Second, the City needs to pursue deficit-offset funding sources. Unfortunately, most of these – State and, in particular, Federal—are outside the City’s control. Some, though, may offer more flexibility. I can’t believe I’m about to write this but, Keynesian economics wins out. If the local economy is hurting the only way to generate a bigger revenue base in the future is to invest heavily in the infrastructure for such a base in the present. That means, if ever there was a time to pursue the three big city infrastructure projects — new city hall, new main library and, gulp and heaven forgive me, new football stadium—this is the time.
Big concrete and steel projects mean big spending and payroll in the region over the next five plus years. Which will help offset municipal deficits projected into that same period. Which will generate additional revenues (at least from the stadium and eventual ancillary development) in the out years. With Obama banging on bankers to show more civic responsibility and do what bankers are supposed to do—lend!—the credit crunch may be coming to an end. This can offer the city a tap of money to support these projects. In addition, getting these projects underway may open up taps of state and federal monies as well. Indeed, perhaps the NFL and Chargers organization can be hit up for more up front monies now in exchange for an expedited stadium deal and public monies later. While it would constitute another one of those lousy one-time money fixes, a patch in a sinking boat is still a patch.

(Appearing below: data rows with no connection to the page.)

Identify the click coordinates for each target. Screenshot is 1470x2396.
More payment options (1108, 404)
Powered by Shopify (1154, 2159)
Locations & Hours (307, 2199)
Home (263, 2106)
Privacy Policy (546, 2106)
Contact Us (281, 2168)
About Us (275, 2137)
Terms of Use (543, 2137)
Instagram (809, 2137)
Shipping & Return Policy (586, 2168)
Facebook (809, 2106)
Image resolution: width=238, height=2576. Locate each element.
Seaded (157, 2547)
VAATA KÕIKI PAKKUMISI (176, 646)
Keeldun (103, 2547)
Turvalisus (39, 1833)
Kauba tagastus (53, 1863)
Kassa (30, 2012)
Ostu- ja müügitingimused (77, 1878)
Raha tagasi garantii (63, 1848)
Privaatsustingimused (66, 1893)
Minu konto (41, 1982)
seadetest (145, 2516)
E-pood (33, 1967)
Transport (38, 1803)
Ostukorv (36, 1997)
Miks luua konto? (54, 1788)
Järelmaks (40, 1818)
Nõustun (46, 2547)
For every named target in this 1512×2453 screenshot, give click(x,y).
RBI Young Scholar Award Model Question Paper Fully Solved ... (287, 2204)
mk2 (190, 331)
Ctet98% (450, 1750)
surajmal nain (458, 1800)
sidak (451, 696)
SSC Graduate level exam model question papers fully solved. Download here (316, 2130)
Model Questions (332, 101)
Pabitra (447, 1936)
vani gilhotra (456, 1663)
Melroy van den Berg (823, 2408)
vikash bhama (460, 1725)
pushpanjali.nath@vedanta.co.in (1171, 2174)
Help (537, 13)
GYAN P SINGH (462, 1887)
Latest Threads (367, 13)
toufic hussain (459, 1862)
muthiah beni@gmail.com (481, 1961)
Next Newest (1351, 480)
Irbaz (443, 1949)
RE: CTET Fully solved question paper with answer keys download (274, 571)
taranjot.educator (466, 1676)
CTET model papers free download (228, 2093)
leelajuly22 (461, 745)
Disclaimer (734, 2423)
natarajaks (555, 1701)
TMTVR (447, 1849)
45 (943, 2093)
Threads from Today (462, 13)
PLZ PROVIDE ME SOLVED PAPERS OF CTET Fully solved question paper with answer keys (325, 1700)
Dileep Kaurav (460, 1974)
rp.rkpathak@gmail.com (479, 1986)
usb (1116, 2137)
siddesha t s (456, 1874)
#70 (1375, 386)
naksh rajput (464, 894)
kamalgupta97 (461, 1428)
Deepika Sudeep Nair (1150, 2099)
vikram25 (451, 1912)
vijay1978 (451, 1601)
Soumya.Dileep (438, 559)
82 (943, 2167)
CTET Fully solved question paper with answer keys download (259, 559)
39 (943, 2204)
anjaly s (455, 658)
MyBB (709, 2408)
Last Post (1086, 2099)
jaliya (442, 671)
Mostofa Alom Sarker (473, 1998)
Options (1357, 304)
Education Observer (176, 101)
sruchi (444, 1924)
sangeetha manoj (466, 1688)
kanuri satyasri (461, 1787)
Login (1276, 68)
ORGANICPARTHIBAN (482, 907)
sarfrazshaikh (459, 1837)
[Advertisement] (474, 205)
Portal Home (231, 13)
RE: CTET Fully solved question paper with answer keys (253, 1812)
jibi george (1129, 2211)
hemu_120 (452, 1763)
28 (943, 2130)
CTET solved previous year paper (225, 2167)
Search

I know I’ve railed against all three projects in the past but, as Keynes said, when times are hard having the government pay a man to dig a hole and fill it back up again is still better than having the man unemployed. Ultimately a new Charger stadium may not be the best long term use of municipal monies but it may be one of the quicker ways to get money into the municipal treasury and the local pocket.
Third and finally, the Mayor and council have to look at longer term fixes, such as true-costing future development projects to be sure that, when the next building boom and bubble comes, as it inevitably will, developers and buyers must pay the true public cost of their projects in terms of future city services and expenditures rather than just passing them off to the public trough.
There is, ultimately, no such thing as a free lunch or fire ring. Time to roast some roosting rosters of fiscal foolishness and set the house in order.